• WORK TO COMPLETE: An exact copy of every record is needed, with the pictures left out.

RECORDS FOR THIS EXERCISE: Begin

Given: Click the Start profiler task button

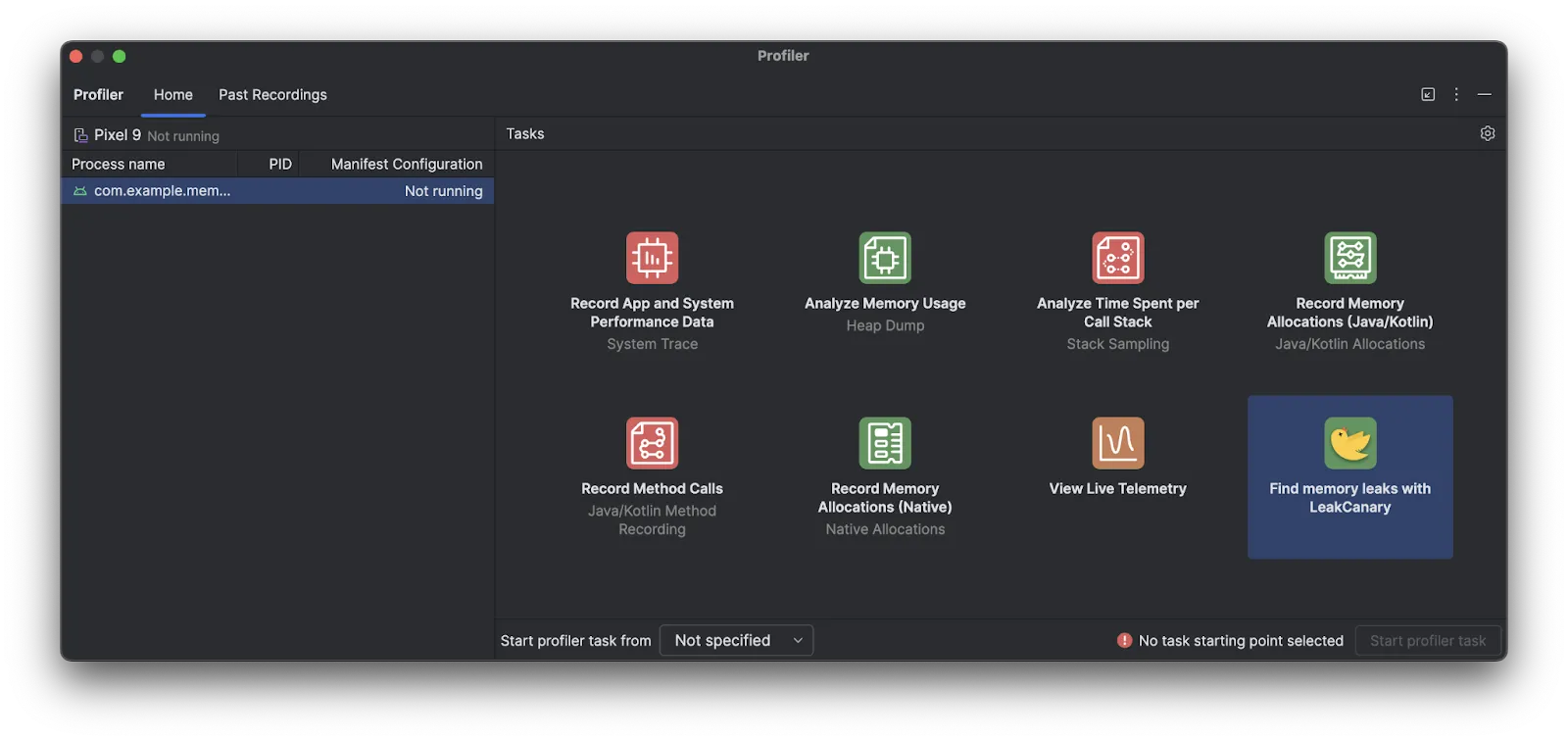Looking at the screenshot, I should click(x=1427, y=640).
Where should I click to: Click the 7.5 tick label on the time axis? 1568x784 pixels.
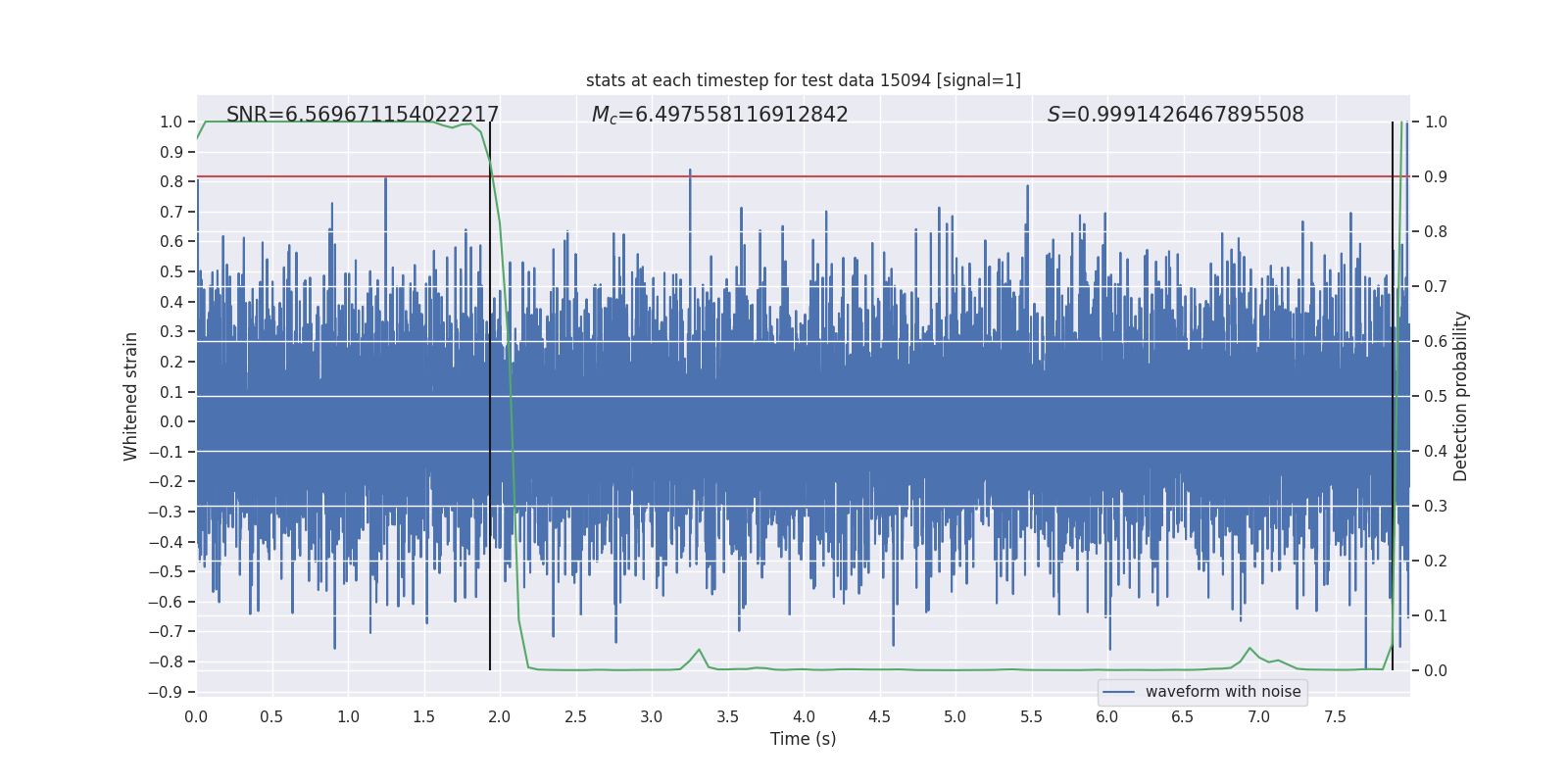click(x=1335, y=717)
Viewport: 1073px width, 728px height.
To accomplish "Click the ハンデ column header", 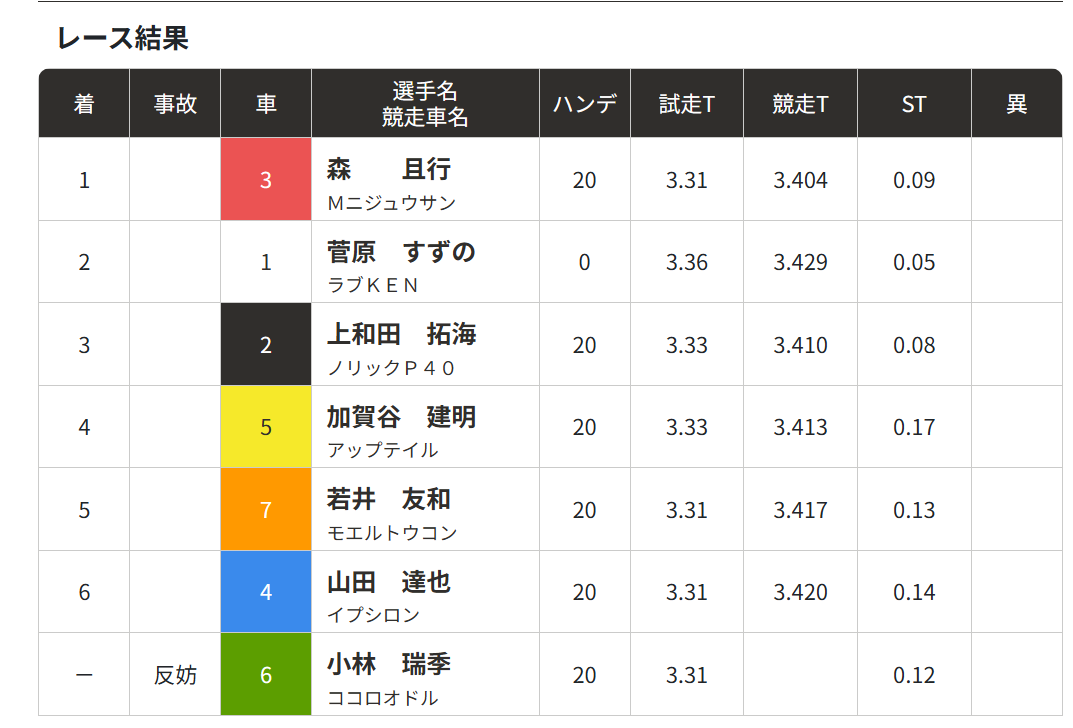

RECORDS FOR THIS EXERCISE: End

• YOUR RESPONSE:
Given: Click the Start profiler task button

Looking at the screenshot, I should click(x=1427, y=640).
Where should I click to: Click the 7.5 tick label on the time axis? 1568x784 pixels.
click(x=1335, y=717)
Viewport: 1073px width, 728px height.
To accomplish "Click the ハンデ column header", 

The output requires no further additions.